I’m wondering how different and how much the same things are in that life today. This book made tue big impression on me. Feb 22, Jason Black rated it really liked it Shelves: This was a great look at the 70s gay community.
It felt a little like a trip down memory lane and since I wasn’t there, I didn’t get all the inside comments. May 31, Scott rated it it was ok. Am I allowed to dislike this book? Jul 22, Joseph rated it it was amazing. Nov 05, Kevin Lawrence rated it it was ok. A narcissist meets a solipsist and thus is born a gay classic? There were moments when a lustful impulse is rendered convincingly, but I really couldn’t care very much for these characters.
Maybe it’s a generational thing. Found the “friendship” between Malone and Sutherland unlikely — unless the financial bond between them had been more fleshed out. Dec 13, Liam Elliot rated it it was amazing.

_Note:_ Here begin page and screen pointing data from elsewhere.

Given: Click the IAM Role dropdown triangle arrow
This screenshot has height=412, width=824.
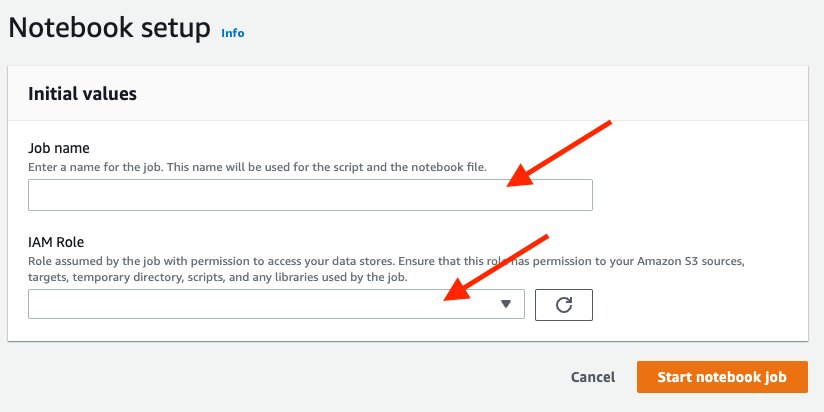Looking at the screenshot, I should [x=506, y=304].
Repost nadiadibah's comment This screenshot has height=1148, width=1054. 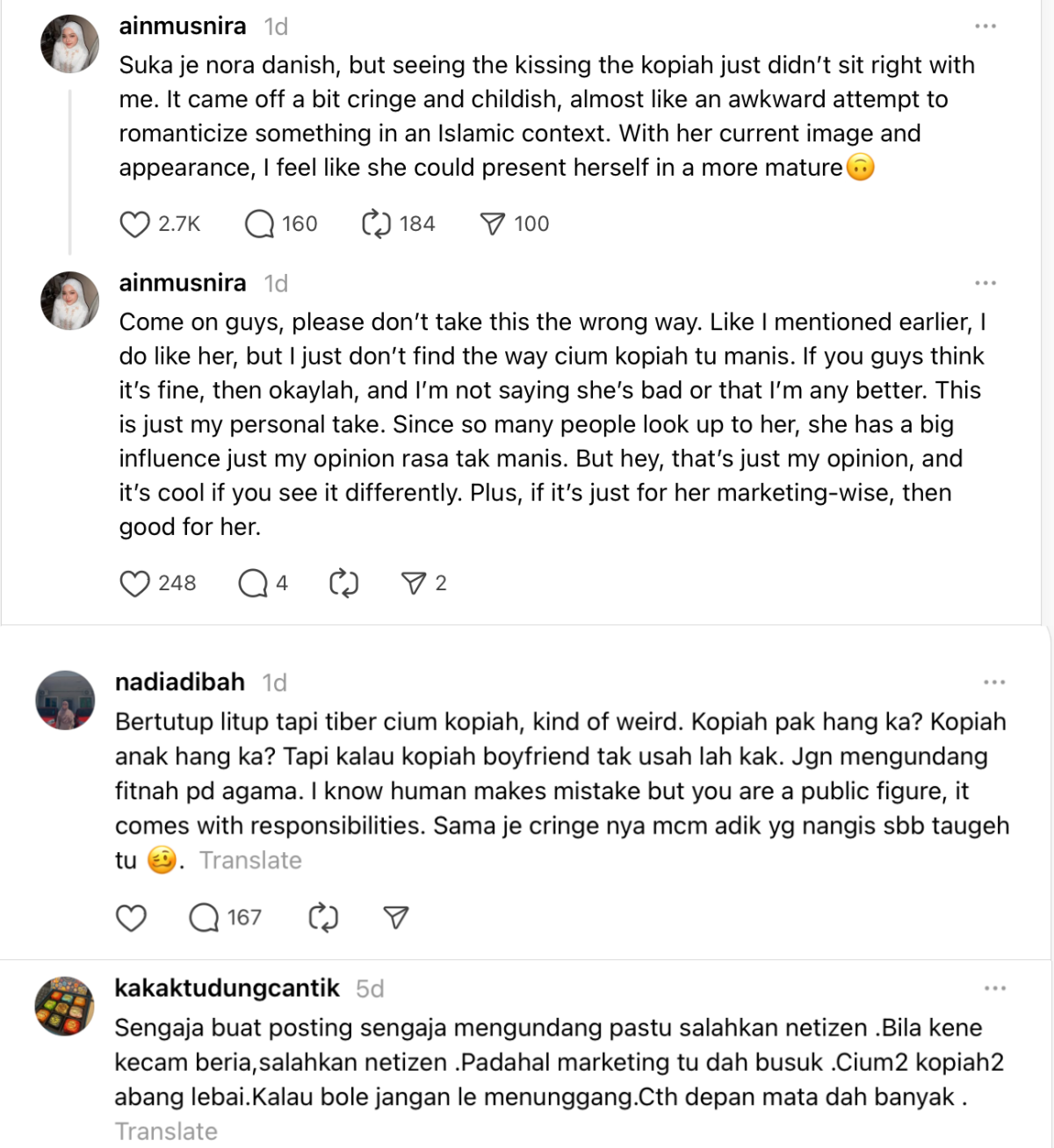point(323,919)
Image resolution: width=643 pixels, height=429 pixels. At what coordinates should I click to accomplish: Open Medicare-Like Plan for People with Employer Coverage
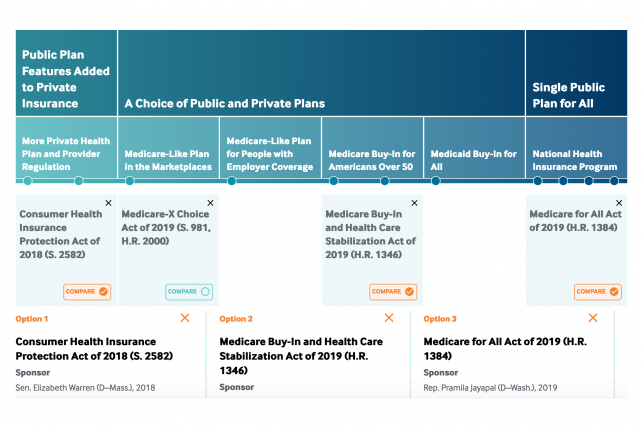(271, 154)
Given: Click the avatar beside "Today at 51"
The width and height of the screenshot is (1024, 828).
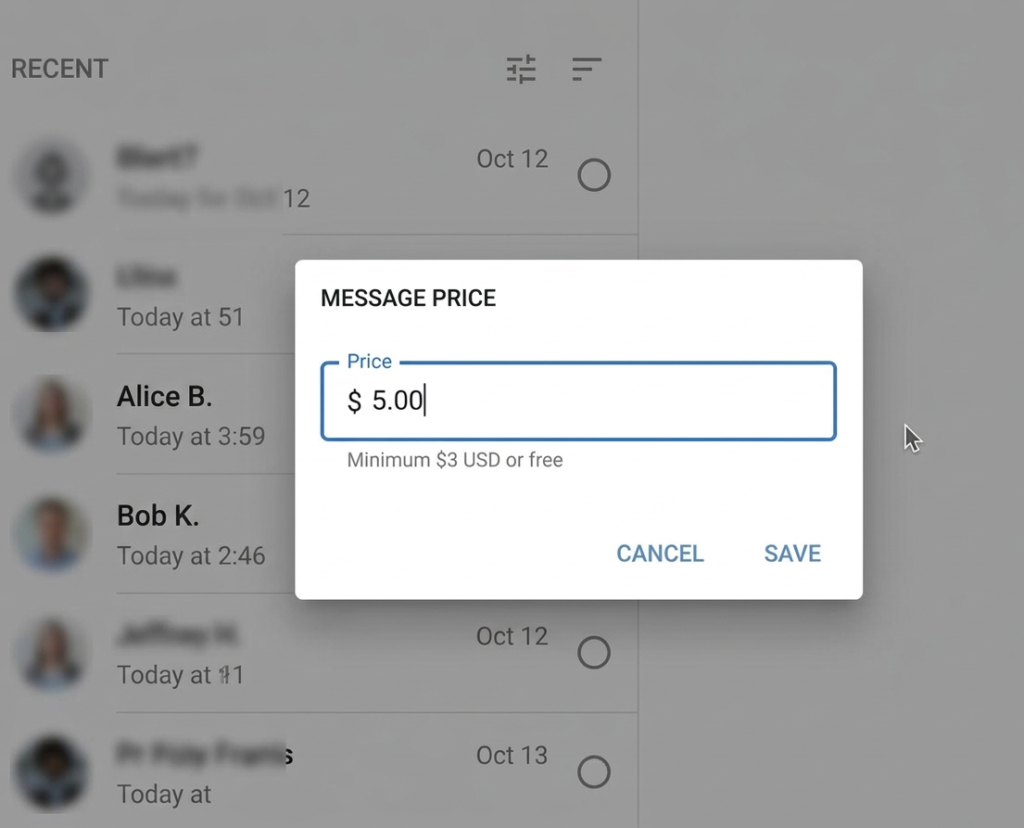Looking at the screenshot, I should (51, 295).
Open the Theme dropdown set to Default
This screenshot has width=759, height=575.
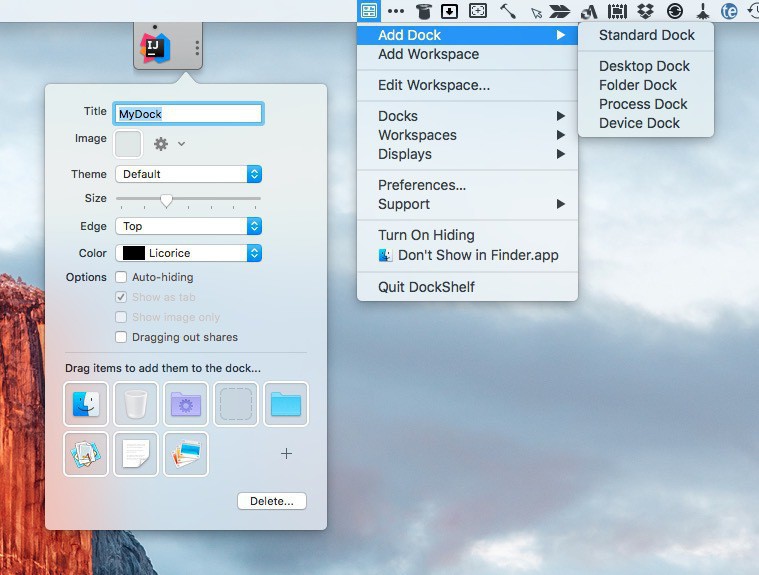(x=188, y=174)
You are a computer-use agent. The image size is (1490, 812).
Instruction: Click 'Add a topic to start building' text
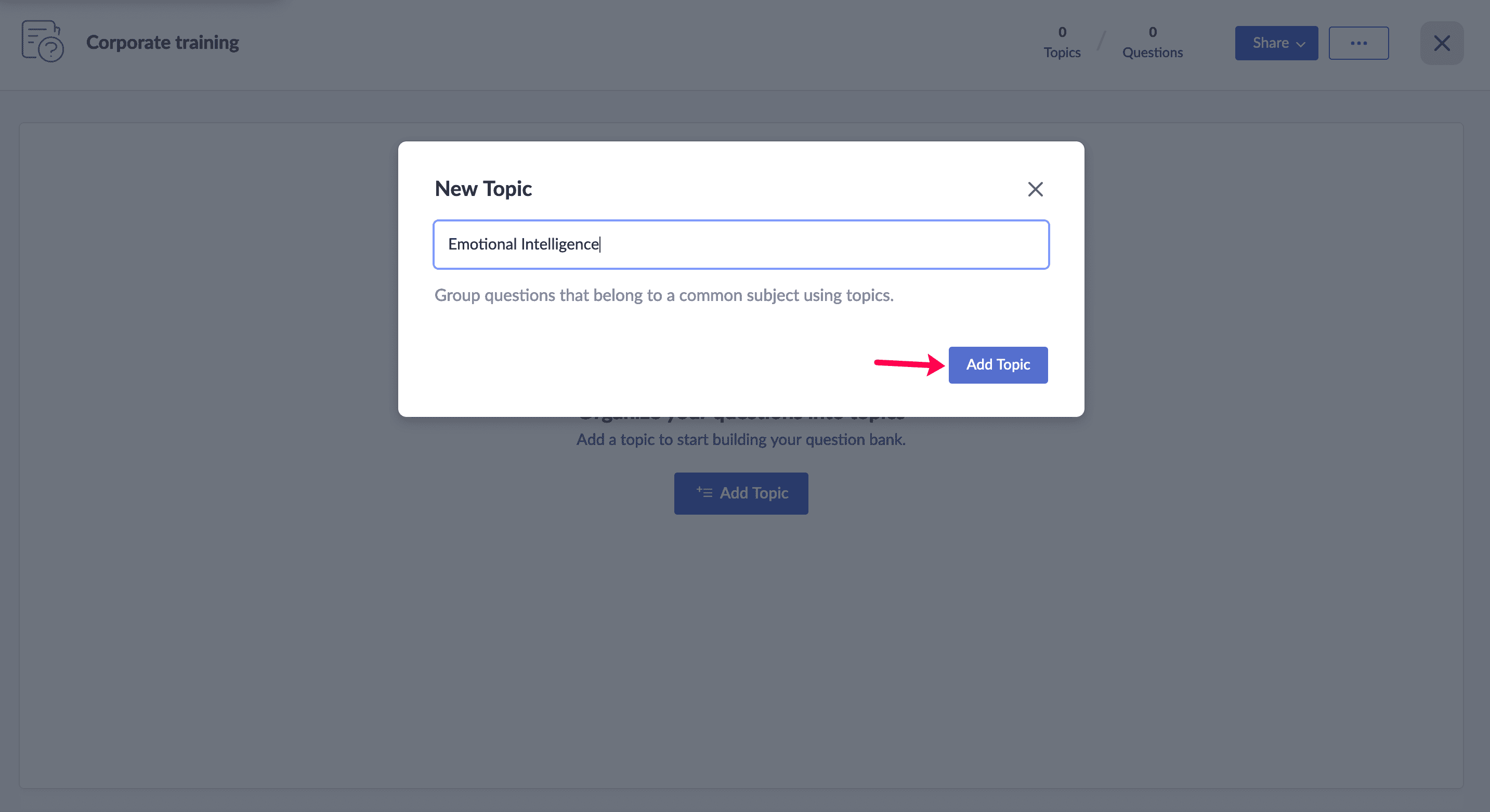coord(740,440)
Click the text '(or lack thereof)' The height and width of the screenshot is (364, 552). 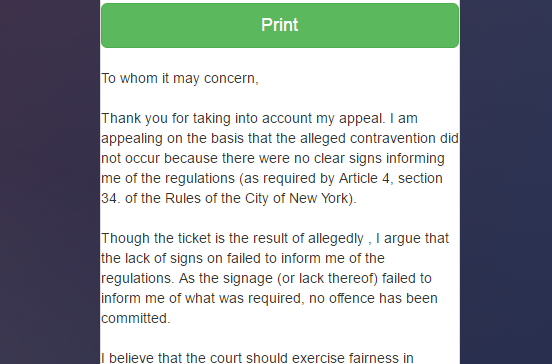[x=327, y=278]
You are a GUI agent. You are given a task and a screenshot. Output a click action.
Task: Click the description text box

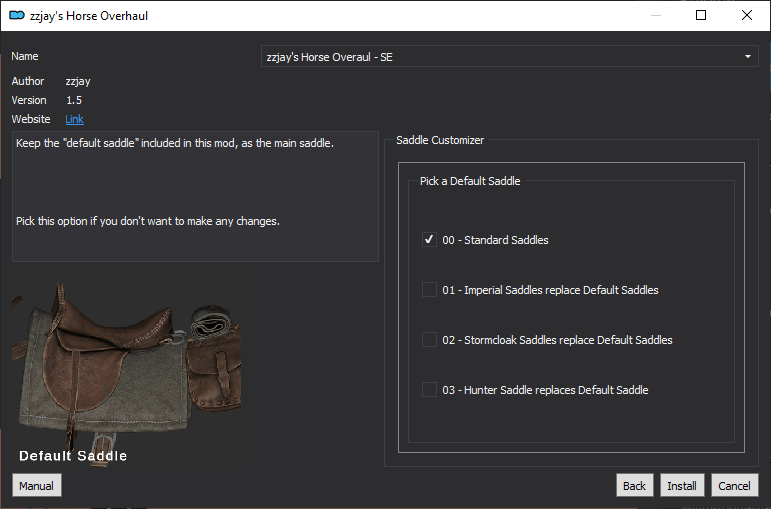point(195,196)
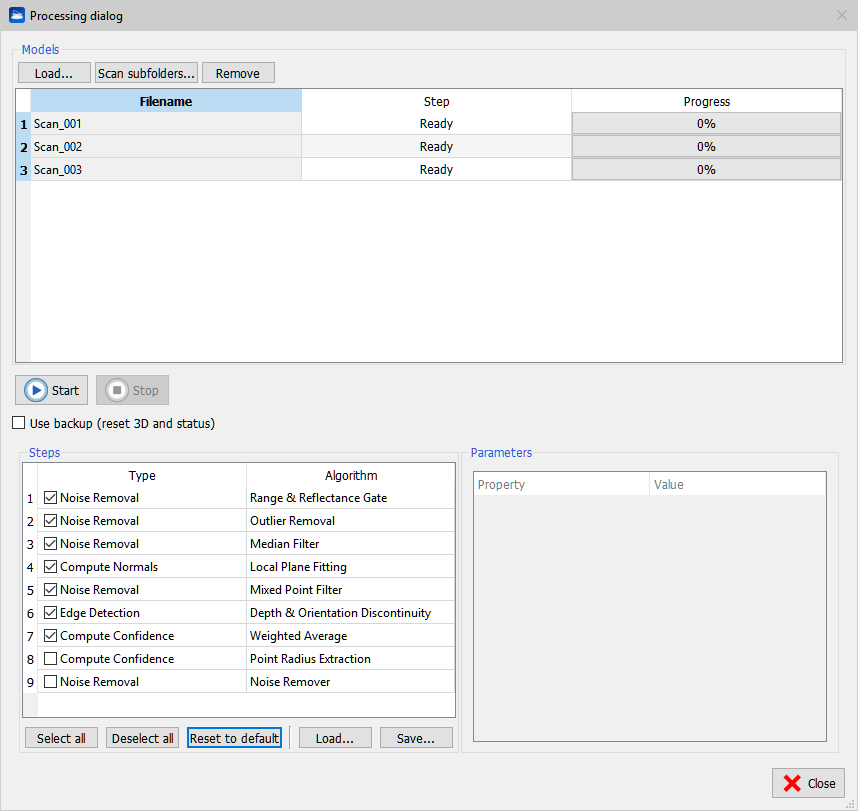Remove the selected model
Image resolution: width=858 pixels, height=811 pixels.
coord(238,73)
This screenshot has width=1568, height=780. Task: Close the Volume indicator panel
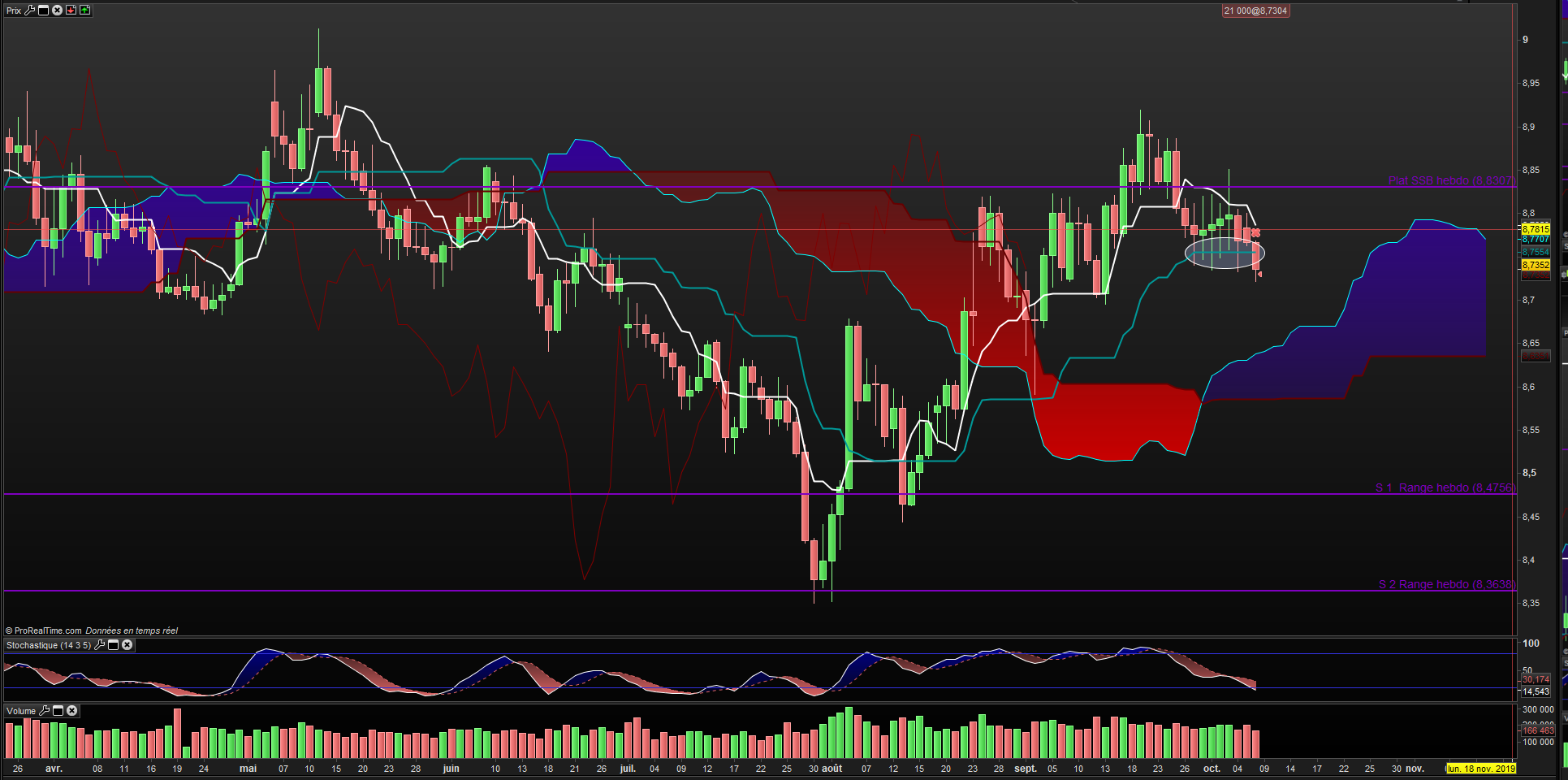click(x=72, y=711)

I used to have this history teacher. He would tell us stories from his younger days, and he would get to certain parts of his story and stumble.
It would be a part that involved sex or drugs and he would edit around it so he wouldn’t get fired, but with a nod and wink that still let you know which naughty bits were being PG’d out so we’d still understand. He’d finish his pared down tale of debauchery and just-barely-appropriate-for-high-school-ears adventures, and when we were looking at him l I used to have this history teacher. He’d finish his pared down tale of debauchery and just-barely-appropriate-for-high-school-ears andrsw, and when we were looking at him like the shit he just told us was the kind of stupid normally reserved for the Darwin Awards, he’d shrug and say, “It was the 70s, man.